>>>

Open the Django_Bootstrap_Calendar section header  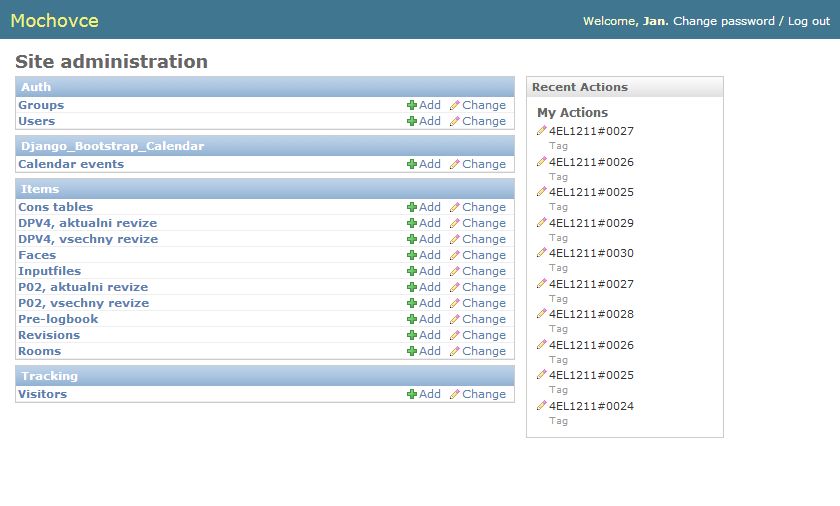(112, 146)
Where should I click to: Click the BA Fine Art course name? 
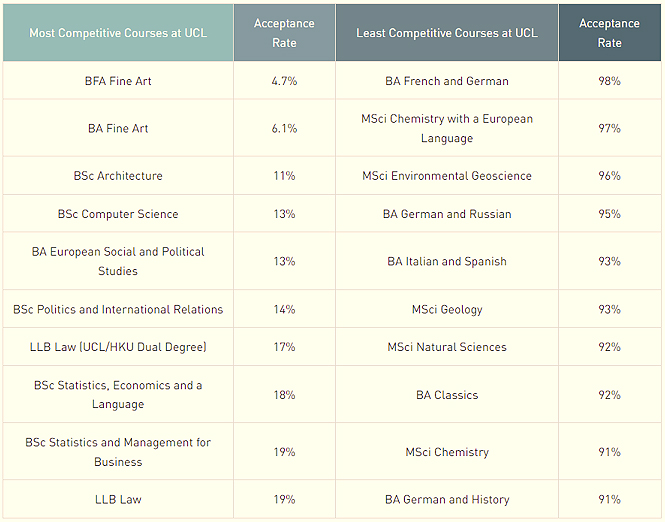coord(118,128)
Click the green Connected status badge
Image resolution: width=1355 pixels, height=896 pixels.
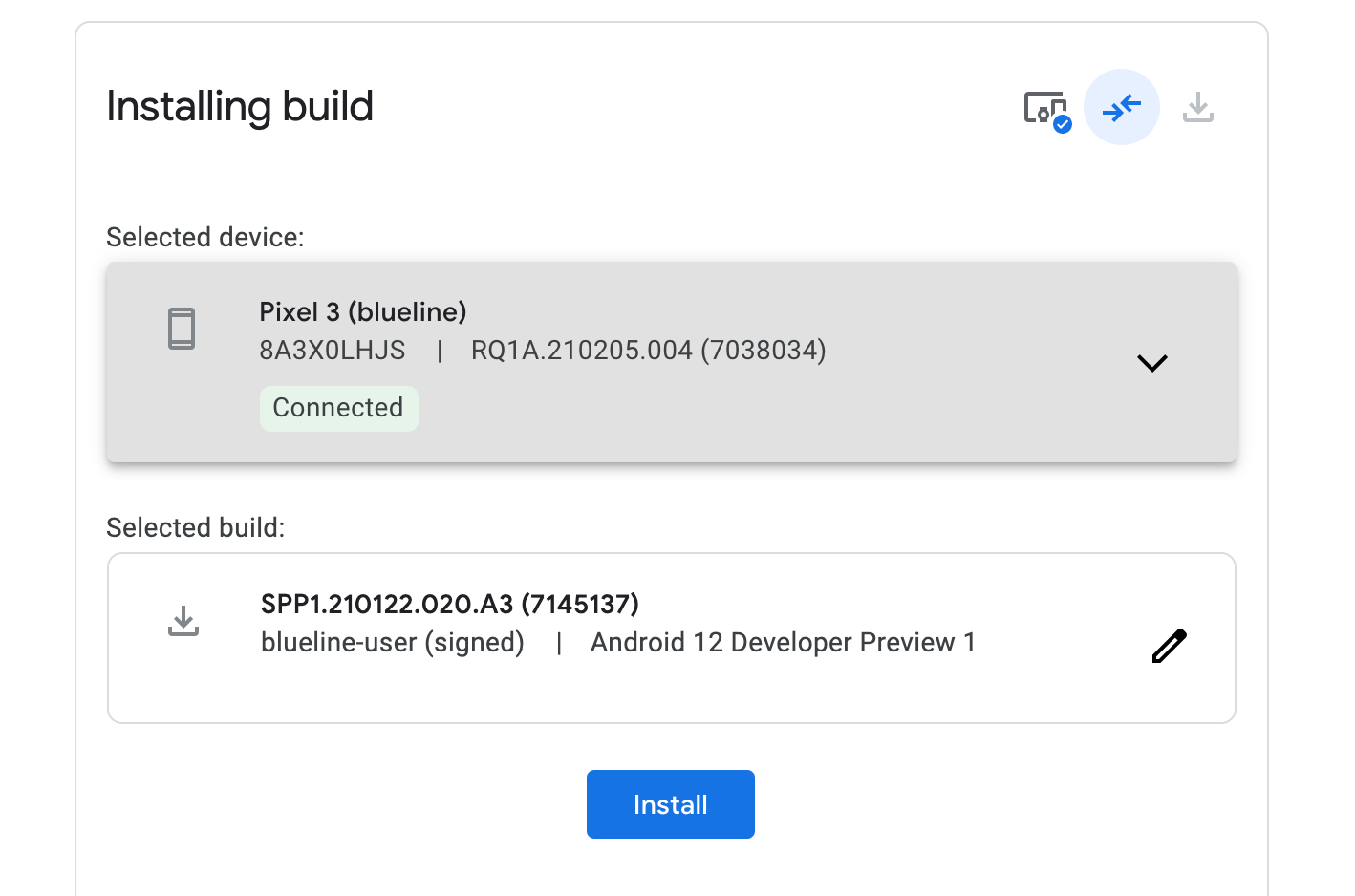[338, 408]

<<<
>>>

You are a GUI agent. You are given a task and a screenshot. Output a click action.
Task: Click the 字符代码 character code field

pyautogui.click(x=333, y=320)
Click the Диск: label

<<<

• [Task]: An exact, complete copy of the lines above from the one with "Task: Click the 字符代码 character code field" through the one with "Click the Диск: label" is the whole answer.

• [Solution for this exercise]:
Task: Click the 字符代码 character code field

pyautogui.click(x=333, y=320)
Click the Диск: label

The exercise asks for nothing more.